● WHAT YOU SHOULD DO: All lines in the records below that hold "radio" are to be shown.
══ RECORDS SHOWN ══
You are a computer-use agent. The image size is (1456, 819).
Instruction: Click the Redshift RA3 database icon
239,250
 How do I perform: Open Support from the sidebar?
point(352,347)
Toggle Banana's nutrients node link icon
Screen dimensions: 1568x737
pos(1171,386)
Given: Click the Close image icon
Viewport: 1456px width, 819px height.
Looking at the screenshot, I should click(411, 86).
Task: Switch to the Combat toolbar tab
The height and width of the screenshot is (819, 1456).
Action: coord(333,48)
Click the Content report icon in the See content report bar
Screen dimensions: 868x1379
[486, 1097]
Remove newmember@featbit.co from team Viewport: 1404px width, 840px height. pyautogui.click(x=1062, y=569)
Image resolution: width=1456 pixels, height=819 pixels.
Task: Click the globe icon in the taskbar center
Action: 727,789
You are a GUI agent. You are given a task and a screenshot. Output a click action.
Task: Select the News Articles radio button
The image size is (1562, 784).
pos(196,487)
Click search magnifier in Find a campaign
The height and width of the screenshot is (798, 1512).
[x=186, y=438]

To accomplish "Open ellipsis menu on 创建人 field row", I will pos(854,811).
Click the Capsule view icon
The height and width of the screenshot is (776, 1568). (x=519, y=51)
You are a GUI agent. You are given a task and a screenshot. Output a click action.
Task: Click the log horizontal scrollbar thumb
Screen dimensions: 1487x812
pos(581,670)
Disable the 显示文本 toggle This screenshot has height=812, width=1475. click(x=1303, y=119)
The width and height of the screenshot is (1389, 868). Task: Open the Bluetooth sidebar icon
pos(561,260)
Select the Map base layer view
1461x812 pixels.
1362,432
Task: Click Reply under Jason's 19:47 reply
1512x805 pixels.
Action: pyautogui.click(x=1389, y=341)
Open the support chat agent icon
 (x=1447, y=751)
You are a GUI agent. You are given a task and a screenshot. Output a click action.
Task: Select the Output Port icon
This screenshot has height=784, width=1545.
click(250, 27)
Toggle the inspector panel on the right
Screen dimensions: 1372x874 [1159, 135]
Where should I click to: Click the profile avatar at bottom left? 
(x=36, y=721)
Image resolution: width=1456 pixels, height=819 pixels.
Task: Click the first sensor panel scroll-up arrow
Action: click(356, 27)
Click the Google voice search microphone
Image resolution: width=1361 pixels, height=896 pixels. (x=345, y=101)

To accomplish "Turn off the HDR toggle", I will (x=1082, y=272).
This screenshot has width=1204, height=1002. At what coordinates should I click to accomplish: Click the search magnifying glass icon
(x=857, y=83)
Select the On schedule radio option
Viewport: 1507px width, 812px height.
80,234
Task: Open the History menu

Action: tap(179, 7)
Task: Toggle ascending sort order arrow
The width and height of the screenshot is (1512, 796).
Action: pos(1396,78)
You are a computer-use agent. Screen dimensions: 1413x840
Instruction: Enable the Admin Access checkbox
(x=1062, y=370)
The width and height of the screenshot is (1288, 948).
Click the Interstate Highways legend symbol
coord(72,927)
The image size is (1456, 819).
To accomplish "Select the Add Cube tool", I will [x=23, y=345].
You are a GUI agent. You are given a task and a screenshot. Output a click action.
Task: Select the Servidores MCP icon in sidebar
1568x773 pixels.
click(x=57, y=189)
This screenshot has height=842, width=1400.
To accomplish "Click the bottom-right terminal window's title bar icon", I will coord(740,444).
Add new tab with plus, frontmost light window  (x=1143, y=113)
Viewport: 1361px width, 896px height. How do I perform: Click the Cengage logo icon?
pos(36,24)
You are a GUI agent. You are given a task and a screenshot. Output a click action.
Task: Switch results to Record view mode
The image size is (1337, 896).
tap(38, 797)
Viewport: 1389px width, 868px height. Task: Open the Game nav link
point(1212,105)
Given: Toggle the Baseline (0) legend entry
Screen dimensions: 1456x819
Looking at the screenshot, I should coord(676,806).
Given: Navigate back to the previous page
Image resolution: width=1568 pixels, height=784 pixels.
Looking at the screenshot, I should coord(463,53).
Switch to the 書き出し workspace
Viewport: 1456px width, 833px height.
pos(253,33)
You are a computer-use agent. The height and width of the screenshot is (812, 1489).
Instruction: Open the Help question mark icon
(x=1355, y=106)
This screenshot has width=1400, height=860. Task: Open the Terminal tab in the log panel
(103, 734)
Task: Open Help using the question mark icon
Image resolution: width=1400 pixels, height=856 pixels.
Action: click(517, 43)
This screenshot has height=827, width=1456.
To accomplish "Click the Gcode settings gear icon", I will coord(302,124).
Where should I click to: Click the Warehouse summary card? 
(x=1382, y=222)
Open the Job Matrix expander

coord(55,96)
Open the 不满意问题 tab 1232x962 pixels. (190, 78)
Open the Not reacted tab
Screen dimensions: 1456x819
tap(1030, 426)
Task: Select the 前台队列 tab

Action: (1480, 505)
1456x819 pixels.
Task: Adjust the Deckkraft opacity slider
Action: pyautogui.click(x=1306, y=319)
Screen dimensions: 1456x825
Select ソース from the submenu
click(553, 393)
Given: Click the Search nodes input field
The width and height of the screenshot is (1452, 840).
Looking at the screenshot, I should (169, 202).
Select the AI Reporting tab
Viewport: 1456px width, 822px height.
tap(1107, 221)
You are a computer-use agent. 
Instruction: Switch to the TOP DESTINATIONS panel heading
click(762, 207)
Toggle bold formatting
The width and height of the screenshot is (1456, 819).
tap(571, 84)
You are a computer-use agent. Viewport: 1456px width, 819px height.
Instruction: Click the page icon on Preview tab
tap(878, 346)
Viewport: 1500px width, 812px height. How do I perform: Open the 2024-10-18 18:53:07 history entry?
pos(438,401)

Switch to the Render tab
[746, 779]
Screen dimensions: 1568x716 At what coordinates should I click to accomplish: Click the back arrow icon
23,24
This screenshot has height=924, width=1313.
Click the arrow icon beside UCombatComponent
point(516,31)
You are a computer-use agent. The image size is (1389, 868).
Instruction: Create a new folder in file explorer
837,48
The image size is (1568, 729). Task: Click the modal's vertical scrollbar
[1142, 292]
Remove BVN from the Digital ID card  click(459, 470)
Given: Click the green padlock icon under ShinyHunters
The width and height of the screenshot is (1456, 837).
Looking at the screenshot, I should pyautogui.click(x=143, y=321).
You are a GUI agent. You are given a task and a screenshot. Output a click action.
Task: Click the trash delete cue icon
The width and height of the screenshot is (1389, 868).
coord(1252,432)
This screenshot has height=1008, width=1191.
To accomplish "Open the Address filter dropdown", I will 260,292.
═══
● PROBLEM SOLUTION:
Task: Select the News Articles radio button
Select the On schedule radio option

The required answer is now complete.